Этот «эффект рассеянности», описаний без центра и «главной формулы», способной стать эпиграфом (или же, напротив, закрыть тему), впрочем, свойственен всем основным темам и лейтмотивам прустовской эпопеи.

И это уже самый настоящий импрессионизм, богатый послевкусием и пластическими эффектами, различимыми лишь на расстоянии.
Вблизи импрессионистические полотна обязательно расползаются на хаос мазков и всяческую живописную смуту - так и Пруст все свои любимые мысли делает объёмными только в читательской голове, дополняющей и заканчивающей работу, начатую автором.

Говоря о мадленках или о боярышнике, зеркальной расколотости или империи ревности (под ней Пруст, безусловно, имеет ввиду информационную травму, ибо несказанного не существует) сложно подобрать цитату, максимально (эмблематически) выражающую тот или иной тематический пласт.

Все они рознятся, дополняя друг дружку, все мерцают, а при наведении особого «луча внимания», выделенного из общего читательского потока, расползаются в разные стороны, чтобы, в конце концов, притвориться мёртвыми.

Пруста крайне сложно поймать за руку. Середина «Беглянки» и вовсе превращается то ли в трактат о верности, наподобие того, что Стендаль посвятил кристаллизации любовного чувства, то ли предсмертной исповеди, не успевшей истончиться.

Конечно, жаль, что финальный выпуск вышел таким сжатым и свою привычную кайфушечку здесь ловить приходиться на бегу, пытаясь запрыгнуть в последний вагон.

В части, усохшей до «списочного состава» есть правда наглядности больного, ссохшегося до состояния мощей, деревьев, скинувших листву.

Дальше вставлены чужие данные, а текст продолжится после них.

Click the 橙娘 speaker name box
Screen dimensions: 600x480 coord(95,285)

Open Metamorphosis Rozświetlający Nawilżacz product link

Прустовская Европа закатилась в 14-м: смерть Вентейля (музыки), Бергота (литературы) и Берма (театра) истончает дорогу, начинавшуюся как бесконечное, безграничное практически, половодье.

Гендерный карнавал оказывается экзистенциальным: «Европа» Пруста это тоже псевдоним и подмена - такие же обознатушки, как деланье пленницей и беглянкой Альбертину, вместо того, чтобы признаться, что болезнь заточила в пробковом кабинете самого Марселя, а роман нужен для того, чтобы сбежать от растянувшейся агонии в текстуальную реальность.
Ну, или есть смерть матушки выдать за бабушкину кончину.

Европа - бабушка, смерть неизбежна. Закат континента оборачивается собственным его предсмертьем.